No campo da pós-graduação stricto sensu o exercício do poder se manifesta no conjunto de dispositivos normatizadores (planos nacionais de pós-graduação, modelos e critérios de avaliação de cursos stricto sensu e indicadores da produção intelectual) que são responsáveis tanto pela formulação dos jogos de poder e de verdade dentro do campo pós-graduado quanto pela sujeição de pesquisadores e instituições de pesquisa às diretrizes normativas de produtividade acadêmico- científica estabelecida pela Capes que se orienta pela concepção do publicar ou morrer (publish or perish).

Dito isso, vale ressaltar que, para manterem-se competitivos dentro da pós- graduação stricto sensu, muitos pesquisadores têm comprometido sua própria vida pessoal e familiar, o lazer e o descanso semanal com a família, bem como a saúde física e mental para darem conta das inúmeras atividades, como ensinar na graduação e pós-graduação, orientar teses e dissertações, participar de bancas examinadoras, organizar eventos científicos, coordenar grupos de pesquisas, participar de seminários, chefiar/coordenar departamentos e coordenar e publicar pesquisas científicas.

Além de comprometerem a sua saúde física e mental, muitos docentes, certamente devido à crescente pressão pelo aumento da produção intelectual, têm sido levados a praticarem, inclusive, desvios éticos no processo de construção e difusão de conhecimentos científicos como forma de se manterem atuantes dentro desse sistema (SGUISSARDI, 2006; ROSA, 2008; BIANCHETTI; MACHADO, 2007; BIANCHETTI; MACHADO, 2009; SGUISSARDI; SILVEIRA JÚNIOR, 2009; GODOI; XAVIER, 2010; ALCADIPANI, 2011; PONCZEK, 2013).

Dessa forma, a este conjunto de situações aos quais docentes e, consequentemente, discentes estão expostos dentro do campo da pós-graduação, a literatura tem denominado de produtivismo acadêmico, objeto de discussão do presente artigo. Para abordar o tema, faz-se, no primeiro momento, uma discussão sobre a transição do modelo de avaliação formativa para o modelo de avaliação punitiva, mostrando, de certa forma, como o produtivismo acadêmico passou a ser incorporado ao habitus (BOURDIEU, 2004) de muitos pesquisadores brasileiros. No segundo momento busca-se correlacionar cada uma das técnicas de exercício do poder disciplinar aos desvios, inclusive éticos, vivenciados pelos docentes no processo de construção e difusão de conhecimentos científicos.

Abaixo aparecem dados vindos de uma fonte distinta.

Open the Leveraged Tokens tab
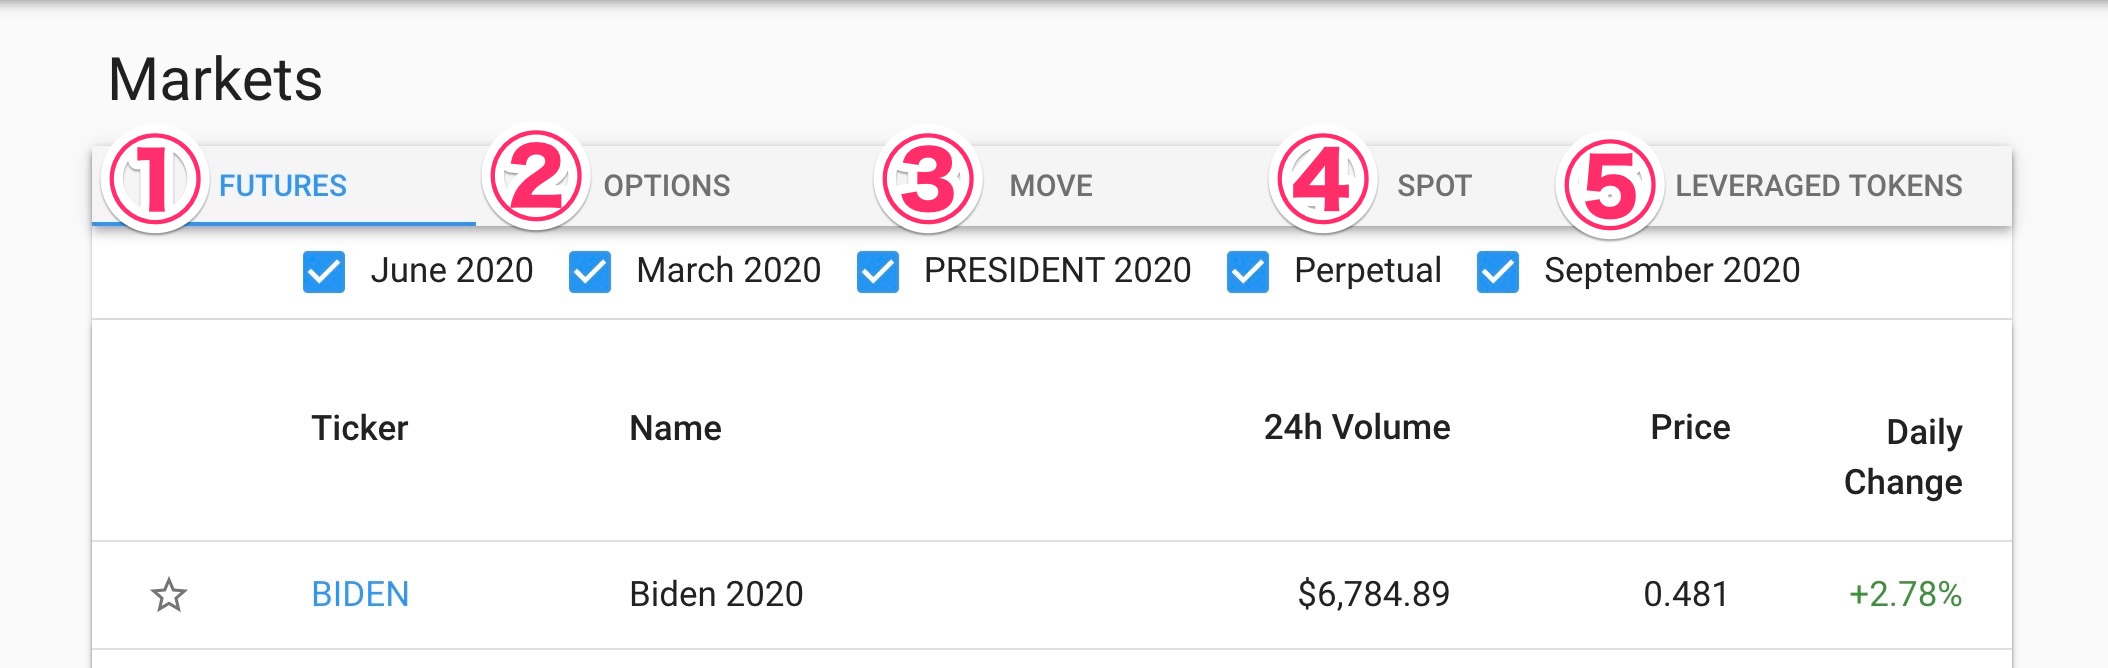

Por fim, na última seção deste trabalho, são apresentadas as considerações finais a respeito da temática discutida neste artigo.

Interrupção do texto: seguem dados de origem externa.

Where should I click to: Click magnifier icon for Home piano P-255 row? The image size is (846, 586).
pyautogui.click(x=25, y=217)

2 DA PRODUÇÃO AO PRODUTIVISMO ACADÊMICO

Ao discutir sobre os dispositivos normatizadores que são utilizados por agências de fomento localizadas no Brasil e no exterior para mensurar a produtividade acadêmica de pesquisadores e instituições, se faz necessário levantar, inicialmente, duas grandes questões que parecem simples, mas, ao mesmo tempo, cruciais nesta discussão: a primeira delas diz respeito à concepção de que se a pesquisa científica é financiada por alguém, obviamente com alguma finalidade, não há como se evitar a avaliação dos resultados desse financiamento, isto é, é preciso avaliar a ciência.

No caso específico do Brasil, onde a pesquisa científica, em sua grande maioria, é custeada por recursos públicos, essa avaliação é, no mínimo, um direito da sociedade que, através do pagamento de impostos, arca com o financiamento e, ao mesmo tempo, é um dever das instituições e dos pesquisadores que executam as atividades para as quais esses investimentos foram realizados.

A segunda questão simples está relacionada à ideia de que, se é preciso avaliar a ciência, como as instituições de pesquisas e agências de fomento, controle e avaliação devem fazê-la? A resposta a esta questão não parece ser simples nem tão pouco universal, uma vez que

Avaliar não é, nem nunca foi uma atividade simples. Especialmente, porque a avaliação pertence ao avaliado e não ao avaliador. Contabilizar indicadores é um processo simples, mas qualificá-los é um processo complexo e que exige equilíbrio, parâmetros e regras bem (e previamente) definidas (ANDRADE; GALEMBECK, 2009, p. 1).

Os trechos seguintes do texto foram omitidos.